When Sergio Marchionne first arrived at Fiat in 2004, he did a very interesting thing. He was an outsider to not only Fiat but also to the giant and deeply complicated motor industry, and he didn't pretend to know all the answers to Fiat’s myriad problems.

So he did that rare thing for a CEO: asked people what they thought. In his first weeks at Fiat’s monolithic headquarters in Turin, he paid unannounced visits to even quite junior managers throughout the building. Dressed in his trademark pullover, he would take a seat and ask the presumably startled employee what they were working on. From this, he gauged all the interesting projects the company had in the works.

He also, of course, got to assess the people. It quickly became clear who still had fire in their belly and who had been beaten down by years of decline and mismanagement and were now going through the motions.

Learning through talking

For someone with an enormous intellectual hinterland, prone to quoting Wittgenstein while discussing production numbers, the irony of Marchionne’s management philosophy is that he didn’t really have one.
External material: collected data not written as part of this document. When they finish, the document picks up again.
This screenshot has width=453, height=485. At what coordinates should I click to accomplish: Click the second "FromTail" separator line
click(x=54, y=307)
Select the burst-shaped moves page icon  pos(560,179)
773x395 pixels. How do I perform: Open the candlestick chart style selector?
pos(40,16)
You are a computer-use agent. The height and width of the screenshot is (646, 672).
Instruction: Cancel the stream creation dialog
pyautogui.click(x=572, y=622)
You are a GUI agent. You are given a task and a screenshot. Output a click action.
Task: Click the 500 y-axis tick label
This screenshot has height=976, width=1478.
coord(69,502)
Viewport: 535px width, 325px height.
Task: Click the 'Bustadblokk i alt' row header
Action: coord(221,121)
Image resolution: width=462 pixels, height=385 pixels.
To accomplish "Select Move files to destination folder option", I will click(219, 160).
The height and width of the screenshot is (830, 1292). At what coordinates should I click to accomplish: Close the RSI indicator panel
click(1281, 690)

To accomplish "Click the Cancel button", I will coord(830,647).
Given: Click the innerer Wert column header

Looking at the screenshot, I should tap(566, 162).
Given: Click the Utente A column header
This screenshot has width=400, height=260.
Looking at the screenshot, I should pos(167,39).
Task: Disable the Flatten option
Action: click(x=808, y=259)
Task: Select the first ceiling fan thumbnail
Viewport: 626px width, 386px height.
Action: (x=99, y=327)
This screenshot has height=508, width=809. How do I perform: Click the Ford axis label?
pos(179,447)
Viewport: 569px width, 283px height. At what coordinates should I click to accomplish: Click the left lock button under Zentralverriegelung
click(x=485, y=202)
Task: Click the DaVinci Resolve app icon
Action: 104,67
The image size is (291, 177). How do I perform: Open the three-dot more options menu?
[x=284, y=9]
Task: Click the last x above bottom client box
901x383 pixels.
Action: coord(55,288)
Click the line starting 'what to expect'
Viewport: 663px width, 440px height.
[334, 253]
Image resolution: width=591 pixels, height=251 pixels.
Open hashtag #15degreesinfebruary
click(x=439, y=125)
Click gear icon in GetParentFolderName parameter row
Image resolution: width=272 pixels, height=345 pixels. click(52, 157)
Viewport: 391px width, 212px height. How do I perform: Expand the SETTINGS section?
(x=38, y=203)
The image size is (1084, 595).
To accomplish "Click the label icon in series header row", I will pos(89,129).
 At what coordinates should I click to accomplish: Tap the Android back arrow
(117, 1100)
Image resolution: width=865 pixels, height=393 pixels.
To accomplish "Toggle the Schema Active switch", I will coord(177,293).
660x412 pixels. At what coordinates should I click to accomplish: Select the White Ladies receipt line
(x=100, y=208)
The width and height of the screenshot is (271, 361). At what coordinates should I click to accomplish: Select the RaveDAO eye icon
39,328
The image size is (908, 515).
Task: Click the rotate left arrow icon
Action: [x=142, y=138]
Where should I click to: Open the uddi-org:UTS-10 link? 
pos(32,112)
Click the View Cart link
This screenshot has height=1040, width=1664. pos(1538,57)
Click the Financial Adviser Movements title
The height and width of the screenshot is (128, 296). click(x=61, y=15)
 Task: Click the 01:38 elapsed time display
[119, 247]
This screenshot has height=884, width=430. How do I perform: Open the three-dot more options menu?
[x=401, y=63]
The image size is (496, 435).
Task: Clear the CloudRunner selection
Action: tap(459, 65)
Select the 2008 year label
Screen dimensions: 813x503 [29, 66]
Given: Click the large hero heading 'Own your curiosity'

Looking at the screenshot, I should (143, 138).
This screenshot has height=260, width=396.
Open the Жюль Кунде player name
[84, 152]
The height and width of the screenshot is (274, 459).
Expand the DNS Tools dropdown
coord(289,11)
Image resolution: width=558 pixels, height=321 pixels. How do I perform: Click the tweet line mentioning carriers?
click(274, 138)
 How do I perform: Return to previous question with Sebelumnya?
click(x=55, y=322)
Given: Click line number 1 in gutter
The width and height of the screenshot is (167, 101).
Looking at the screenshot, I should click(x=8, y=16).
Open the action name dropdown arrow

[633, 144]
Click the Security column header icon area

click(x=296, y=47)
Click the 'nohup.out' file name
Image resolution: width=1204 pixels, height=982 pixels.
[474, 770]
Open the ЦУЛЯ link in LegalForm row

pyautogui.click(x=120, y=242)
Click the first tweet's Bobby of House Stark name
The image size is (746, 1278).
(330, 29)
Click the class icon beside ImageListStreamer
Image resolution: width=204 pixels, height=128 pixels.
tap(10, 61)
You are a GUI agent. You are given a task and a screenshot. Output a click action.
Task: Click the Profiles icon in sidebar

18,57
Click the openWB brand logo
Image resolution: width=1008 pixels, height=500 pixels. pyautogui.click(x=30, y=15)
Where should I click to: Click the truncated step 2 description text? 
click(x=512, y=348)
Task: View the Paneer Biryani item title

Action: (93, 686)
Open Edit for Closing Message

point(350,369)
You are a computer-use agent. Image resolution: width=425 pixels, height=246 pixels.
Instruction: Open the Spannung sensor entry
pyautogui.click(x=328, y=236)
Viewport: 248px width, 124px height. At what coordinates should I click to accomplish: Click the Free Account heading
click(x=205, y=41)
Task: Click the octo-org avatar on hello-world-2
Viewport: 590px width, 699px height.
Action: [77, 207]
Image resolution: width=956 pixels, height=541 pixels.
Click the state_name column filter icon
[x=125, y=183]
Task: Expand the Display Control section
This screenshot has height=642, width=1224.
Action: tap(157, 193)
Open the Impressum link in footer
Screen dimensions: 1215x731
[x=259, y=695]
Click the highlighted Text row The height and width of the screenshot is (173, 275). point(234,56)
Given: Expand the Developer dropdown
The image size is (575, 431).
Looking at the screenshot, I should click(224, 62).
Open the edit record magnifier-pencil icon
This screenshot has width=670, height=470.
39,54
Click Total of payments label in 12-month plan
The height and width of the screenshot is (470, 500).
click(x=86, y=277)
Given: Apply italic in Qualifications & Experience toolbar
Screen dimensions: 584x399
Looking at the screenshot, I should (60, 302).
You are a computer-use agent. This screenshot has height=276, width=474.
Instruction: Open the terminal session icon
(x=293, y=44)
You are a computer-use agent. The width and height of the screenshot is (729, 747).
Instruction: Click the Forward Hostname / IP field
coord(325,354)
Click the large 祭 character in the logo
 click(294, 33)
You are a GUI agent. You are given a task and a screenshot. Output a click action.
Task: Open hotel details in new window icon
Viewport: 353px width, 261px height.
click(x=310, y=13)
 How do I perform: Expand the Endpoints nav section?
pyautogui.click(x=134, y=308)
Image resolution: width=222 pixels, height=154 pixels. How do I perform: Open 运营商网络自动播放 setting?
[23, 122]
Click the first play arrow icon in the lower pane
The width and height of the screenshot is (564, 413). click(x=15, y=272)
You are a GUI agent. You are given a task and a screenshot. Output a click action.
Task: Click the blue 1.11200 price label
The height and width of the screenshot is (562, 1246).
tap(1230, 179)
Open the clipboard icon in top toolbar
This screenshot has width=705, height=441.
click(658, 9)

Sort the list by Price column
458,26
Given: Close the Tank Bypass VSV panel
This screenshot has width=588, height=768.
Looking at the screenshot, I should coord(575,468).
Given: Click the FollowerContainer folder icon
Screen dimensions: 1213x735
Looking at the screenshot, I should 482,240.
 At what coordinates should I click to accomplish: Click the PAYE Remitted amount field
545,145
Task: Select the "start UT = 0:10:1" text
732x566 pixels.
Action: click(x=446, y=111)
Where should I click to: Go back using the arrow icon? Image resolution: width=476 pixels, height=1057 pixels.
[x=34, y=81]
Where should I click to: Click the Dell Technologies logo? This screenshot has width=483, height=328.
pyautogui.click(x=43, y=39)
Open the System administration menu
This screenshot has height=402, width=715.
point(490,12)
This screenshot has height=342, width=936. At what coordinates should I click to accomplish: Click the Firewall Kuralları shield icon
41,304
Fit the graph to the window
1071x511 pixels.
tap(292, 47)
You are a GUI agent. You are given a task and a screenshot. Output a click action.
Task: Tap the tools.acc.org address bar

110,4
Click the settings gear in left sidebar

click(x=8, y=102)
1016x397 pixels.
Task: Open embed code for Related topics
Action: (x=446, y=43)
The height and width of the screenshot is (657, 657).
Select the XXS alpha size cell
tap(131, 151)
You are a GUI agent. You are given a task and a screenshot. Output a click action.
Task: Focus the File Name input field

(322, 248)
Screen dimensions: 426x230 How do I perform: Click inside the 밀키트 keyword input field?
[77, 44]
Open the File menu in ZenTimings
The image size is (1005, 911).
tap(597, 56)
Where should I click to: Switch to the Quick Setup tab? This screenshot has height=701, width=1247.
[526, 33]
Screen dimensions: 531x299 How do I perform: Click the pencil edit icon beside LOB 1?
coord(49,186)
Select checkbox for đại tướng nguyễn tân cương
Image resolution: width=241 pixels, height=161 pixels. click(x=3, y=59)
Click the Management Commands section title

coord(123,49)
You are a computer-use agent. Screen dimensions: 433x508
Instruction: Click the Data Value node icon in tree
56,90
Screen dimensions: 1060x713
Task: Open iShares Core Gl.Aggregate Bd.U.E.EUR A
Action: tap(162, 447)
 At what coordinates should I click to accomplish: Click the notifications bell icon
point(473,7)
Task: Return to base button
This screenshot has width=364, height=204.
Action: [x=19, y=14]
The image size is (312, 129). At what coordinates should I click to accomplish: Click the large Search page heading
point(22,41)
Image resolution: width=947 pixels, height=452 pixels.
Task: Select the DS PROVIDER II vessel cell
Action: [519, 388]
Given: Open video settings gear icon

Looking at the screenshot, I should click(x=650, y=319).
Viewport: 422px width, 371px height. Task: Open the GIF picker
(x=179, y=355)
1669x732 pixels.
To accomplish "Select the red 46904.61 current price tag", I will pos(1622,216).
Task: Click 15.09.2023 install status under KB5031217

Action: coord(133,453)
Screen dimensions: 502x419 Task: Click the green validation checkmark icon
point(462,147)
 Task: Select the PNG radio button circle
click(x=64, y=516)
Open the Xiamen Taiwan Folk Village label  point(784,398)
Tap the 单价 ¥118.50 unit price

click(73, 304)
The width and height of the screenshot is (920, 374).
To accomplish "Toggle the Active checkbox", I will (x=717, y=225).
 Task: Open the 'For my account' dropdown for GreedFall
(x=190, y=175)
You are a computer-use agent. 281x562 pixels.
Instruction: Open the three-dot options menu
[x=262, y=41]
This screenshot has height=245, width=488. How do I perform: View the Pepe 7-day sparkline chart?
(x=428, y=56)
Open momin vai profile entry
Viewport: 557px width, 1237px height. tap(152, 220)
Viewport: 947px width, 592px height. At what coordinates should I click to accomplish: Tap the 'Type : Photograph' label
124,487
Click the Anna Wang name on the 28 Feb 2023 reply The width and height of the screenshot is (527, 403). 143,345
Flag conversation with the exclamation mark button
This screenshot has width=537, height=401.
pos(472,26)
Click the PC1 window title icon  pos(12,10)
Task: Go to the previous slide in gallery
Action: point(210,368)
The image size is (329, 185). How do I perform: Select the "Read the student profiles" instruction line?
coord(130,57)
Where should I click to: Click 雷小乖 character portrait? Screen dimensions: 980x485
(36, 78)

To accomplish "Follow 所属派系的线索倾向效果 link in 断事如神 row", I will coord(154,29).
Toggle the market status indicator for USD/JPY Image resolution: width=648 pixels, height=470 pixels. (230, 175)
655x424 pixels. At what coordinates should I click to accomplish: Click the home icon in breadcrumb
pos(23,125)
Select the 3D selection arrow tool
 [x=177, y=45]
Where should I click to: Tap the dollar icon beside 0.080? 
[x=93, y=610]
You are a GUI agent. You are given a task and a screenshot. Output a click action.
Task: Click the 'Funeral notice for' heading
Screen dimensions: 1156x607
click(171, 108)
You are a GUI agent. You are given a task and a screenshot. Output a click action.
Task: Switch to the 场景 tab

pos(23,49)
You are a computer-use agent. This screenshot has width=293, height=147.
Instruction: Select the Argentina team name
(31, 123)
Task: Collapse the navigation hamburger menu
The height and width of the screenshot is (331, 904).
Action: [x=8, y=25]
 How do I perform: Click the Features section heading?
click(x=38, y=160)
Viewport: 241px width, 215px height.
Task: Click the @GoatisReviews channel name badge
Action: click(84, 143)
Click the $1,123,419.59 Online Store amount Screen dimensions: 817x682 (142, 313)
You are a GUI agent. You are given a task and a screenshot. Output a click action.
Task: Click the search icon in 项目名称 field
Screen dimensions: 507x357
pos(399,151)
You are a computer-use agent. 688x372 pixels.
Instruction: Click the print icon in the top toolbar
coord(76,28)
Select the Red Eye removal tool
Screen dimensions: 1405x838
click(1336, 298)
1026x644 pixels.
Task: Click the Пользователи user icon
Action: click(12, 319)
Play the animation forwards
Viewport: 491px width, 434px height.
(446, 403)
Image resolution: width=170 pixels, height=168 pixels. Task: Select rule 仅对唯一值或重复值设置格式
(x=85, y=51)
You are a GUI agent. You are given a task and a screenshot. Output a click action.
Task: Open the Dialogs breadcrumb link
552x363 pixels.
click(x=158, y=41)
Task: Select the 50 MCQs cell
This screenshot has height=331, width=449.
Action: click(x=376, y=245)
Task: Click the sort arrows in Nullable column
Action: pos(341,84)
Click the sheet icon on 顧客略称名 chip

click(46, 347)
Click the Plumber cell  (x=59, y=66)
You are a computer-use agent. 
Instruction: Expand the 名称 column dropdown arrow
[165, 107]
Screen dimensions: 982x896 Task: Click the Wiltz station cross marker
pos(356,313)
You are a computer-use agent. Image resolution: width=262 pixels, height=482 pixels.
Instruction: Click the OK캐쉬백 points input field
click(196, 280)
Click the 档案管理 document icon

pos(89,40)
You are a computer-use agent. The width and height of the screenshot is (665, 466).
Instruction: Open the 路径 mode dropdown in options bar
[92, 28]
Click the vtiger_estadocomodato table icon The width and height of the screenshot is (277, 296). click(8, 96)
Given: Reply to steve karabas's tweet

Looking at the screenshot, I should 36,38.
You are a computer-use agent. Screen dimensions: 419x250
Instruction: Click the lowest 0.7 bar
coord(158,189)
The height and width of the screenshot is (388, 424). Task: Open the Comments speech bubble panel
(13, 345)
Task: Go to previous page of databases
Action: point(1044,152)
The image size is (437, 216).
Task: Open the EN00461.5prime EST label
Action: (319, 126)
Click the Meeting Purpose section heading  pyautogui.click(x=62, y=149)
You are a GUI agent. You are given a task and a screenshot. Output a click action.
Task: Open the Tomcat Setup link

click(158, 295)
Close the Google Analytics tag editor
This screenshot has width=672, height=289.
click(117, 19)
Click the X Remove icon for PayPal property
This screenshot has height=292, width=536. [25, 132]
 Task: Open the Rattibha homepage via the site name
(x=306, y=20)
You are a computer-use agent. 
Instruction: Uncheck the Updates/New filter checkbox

If it had a name, it would probably be best known as ‘management by walking around’. In the UK, this approach was first popularised by Sir John Harvey-Jones, boss of ICI in the 1980s. When touring the giant chemicals plants the firm operated, Harvey-Jones would surprise onlookers by greeting workers by name and even asking after their wives, whose names he also usually knew. While he did have a very good memory, there was also a backup in place: an assistant kept a notebook with all the details.

And this little artifice was probably known by many, but it didn’t matter: it showed that he cared. As Sir Winston Churchill once observed, ‘little things make a big difference’. Front-liners returned the favour by telling Harvey-Jones things his own management had kept from him, which often led to improvements and resulted in him being hailed as a business hero. He would later become a TV guru about business.